While normal anxiety usually can serve individuals, chronic anxiety is much more difficult to deal with. Individuals develop hyper-vigilance and hypersensitivity to avoid being ambushed, because of an almost certainty that they will be caught unawares… again. Vlad's anxiety was extreme and unjustified based on the relationship history with Collyn. Despite relative consistency and attention from Collyn, Vlad could not trust that he would not be betrayed again because of his relationship history with his parents. For infants and individuals with insecure attachment or stuck in relationships with erratic negative intimate figures, chronic anxiety is based on the belief that they will be harmed from betrayal, abandonment, or rejection… again. Such individuals suspiciously view positive experiences as non-definitive of the trustworthiness or availability of intimate figures. The only consistency they expect or have experienced is that the intimate figures will always be inconsistent. They expect that intimate figures will eventually ambush them again, probably when they least expect it.
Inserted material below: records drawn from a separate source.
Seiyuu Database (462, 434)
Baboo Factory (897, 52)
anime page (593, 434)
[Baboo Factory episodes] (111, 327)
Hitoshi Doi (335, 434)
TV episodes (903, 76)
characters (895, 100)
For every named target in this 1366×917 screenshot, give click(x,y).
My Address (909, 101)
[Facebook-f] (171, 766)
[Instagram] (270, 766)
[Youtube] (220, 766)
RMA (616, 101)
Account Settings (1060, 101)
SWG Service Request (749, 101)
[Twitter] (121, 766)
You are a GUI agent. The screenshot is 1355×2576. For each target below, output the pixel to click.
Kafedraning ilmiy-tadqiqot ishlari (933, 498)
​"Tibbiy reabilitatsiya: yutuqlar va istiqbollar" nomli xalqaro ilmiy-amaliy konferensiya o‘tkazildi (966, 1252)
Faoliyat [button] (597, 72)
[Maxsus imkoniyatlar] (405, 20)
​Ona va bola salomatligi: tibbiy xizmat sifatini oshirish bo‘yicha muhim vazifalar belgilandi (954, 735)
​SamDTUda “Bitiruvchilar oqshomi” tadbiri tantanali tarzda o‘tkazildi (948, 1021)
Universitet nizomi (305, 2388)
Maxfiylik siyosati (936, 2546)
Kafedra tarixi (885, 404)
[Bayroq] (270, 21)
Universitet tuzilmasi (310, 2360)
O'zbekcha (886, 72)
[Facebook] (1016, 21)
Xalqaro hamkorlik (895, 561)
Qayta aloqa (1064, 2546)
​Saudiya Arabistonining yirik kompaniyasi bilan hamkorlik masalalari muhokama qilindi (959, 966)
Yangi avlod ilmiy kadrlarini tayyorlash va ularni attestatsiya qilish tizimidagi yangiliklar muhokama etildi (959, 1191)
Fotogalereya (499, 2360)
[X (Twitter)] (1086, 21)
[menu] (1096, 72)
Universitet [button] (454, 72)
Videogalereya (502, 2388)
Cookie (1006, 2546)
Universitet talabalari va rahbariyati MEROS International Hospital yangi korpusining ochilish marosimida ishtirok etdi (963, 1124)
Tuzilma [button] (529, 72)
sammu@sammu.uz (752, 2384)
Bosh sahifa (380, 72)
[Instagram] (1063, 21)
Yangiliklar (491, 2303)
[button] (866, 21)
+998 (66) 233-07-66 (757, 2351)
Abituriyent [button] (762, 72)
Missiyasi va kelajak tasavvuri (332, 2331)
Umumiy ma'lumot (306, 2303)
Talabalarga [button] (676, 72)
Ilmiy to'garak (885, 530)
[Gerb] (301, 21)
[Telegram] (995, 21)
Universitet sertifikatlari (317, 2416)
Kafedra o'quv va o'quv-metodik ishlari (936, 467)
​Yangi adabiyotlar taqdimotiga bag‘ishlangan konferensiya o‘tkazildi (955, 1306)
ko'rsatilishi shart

Chronic anxiety may be a more pervasive influence on individuals than specific psychiatric disorders such as a panic attack, generalized anxiety disorder, or other identifiable anxiety symptoms. For some individuals, chronic anxiety may result in psychological consequences that will eventually justify such diagnoses. The therapist should take note if some describes him or herself or the other important person such as a partner as being "too wound up," "uptight," or "so nervous." This may indicate that chronic anxiety may be present and being brought into the intimate relationship although no one may ever merit a DSM mental disorder diagnosis (Diagnostic & Statistical Manual of Mental Disorders, Fourth Edition, 1994 or Fifth Edition, 2013).